Understanding Recursion
A concept that is notoriously difficult to grasp with entry-level programmers is recursion. The reasons for this are plentiful, but from my personal experience it took a while to click due to the potential found in the iteration of loops, which is capable of performing so many tasks. However, nested loops and other complexities surrounding iterative programming can take up many lines of code and be difficult to comprehend what process is taking place. This is where recursion can come in handy, which is simply “defining a problem in terms of itself”. More specifically, recursive functions have 3 primary attributes:
- A base case.
- A call to itself.
- Work towards the base case.
By call to itself, it means the name of the function will appear within the function. This is so we don’t have to repeat the prior code for the number of times the task will be performed.
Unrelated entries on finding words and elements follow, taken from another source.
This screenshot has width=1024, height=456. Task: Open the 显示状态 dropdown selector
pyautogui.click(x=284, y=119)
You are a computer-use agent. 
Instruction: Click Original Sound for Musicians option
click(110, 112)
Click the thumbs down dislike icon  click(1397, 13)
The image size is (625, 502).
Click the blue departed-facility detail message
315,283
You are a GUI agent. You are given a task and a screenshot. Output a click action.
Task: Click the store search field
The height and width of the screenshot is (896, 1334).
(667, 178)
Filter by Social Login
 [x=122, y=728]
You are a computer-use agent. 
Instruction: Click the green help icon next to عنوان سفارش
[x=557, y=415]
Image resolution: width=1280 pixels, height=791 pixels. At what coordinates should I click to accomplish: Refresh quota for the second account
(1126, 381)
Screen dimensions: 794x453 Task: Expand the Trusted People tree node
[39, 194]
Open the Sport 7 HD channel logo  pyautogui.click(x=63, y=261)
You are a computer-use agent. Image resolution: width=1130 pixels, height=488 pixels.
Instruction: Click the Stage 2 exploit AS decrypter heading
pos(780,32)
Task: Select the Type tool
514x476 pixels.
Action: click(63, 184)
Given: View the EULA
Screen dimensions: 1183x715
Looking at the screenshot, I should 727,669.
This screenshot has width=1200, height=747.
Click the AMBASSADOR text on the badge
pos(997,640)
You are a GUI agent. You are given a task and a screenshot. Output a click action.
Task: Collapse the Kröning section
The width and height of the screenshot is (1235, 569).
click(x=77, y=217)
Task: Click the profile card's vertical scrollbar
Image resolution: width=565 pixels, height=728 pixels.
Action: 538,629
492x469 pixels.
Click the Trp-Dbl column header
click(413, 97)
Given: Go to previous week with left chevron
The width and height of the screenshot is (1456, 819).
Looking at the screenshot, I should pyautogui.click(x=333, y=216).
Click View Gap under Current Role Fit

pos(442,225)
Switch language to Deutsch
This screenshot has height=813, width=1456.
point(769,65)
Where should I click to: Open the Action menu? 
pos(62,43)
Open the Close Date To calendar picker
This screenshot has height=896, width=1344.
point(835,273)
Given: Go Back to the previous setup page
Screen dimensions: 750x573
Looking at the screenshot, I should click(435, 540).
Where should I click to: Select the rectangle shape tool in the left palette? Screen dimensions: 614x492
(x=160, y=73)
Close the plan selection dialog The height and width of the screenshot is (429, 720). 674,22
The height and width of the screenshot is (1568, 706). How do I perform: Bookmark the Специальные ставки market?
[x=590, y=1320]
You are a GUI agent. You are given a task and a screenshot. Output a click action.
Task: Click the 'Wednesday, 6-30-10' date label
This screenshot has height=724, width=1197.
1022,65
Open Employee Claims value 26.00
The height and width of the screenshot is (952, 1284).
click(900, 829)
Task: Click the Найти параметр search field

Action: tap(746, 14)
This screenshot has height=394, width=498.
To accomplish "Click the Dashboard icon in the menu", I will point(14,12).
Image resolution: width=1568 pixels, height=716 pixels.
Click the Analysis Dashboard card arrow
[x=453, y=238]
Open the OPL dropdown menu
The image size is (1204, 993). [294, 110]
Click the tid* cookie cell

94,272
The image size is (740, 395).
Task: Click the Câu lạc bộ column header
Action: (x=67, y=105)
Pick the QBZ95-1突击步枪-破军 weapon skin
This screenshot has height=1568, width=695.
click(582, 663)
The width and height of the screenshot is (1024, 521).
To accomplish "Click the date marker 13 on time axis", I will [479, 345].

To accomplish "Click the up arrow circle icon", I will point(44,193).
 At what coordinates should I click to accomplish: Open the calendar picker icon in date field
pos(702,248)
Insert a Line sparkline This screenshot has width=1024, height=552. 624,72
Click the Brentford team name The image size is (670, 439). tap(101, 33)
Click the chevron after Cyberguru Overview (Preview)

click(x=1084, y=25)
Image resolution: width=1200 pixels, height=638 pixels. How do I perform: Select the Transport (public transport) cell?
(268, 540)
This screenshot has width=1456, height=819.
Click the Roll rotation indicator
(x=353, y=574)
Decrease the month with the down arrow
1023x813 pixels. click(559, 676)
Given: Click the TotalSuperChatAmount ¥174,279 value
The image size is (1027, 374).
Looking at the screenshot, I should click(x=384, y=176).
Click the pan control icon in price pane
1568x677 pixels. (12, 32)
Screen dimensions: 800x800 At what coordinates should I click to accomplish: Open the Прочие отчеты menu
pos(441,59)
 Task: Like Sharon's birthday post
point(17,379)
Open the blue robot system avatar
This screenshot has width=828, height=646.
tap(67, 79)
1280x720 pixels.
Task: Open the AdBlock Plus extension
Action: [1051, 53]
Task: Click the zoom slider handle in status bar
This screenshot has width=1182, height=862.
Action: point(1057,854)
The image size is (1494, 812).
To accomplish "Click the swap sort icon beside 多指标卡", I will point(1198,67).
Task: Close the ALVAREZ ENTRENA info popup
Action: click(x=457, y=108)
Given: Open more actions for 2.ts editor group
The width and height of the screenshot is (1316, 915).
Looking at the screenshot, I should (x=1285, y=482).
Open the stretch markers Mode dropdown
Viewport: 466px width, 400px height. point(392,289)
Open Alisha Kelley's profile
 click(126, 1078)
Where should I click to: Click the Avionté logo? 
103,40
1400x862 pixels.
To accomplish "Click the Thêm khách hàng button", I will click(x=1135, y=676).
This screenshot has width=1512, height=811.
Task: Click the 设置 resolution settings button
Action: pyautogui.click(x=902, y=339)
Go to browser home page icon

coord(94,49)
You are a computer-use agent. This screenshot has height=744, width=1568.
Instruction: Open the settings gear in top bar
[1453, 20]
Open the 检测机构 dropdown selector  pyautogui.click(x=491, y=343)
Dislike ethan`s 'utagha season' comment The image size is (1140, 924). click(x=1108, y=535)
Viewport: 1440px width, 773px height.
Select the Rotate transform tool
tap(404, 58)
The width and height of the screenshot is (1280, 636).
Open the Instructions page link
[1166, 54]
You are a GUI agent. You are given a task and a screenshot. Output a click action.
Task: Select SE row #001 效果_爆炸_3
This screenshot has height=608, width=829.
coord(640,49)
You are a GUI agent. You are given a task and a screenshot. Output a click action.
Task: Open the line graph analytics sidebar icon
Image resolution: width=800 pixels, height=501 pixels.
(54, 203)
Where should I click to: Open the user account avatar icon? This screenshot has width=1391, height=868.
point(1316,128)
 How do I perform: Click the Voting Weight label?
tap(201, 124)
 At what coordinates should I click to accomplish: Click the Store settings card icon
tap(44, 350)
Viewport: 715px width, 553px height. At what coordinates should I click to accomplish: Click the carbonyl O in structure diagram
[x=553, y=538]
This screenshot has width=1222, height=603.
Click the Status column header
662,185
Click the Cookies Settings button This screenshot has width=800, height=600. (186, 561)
I want to share the function which made recursion click for me; the goal is to write a function which returns the value of a positive number in the Fibonacci sequence given its position from 1, so, with 13 being the 7th number in the sequence, will return 13 when 7 is entered. The way to write this recursively is like this:
function fibSeq(int) {
if(int >= 3) {
return fibSeq(int-2) + fibSeq(int-1)
} else {
return 1
}
}Per the sequence, the following number will always be a combination of the previous two numbers so long as the value is 3 or above. 1 is simply 1, and the second position of the sequence is also 1 because it combines 0 and 1. The base case is 1 as declared within the “else” statement. Every time the function is called, it will perform the operation of subtracting 1 and 2 from the input constituently and adding those integers together. Amazing, right?!
I hope I helped illuminate this concept a bit to you. It is a very strange and self-referential idea at first, but I guarantee, the more it is studied the more it makes sense, and the more the potential illuminates itself your way!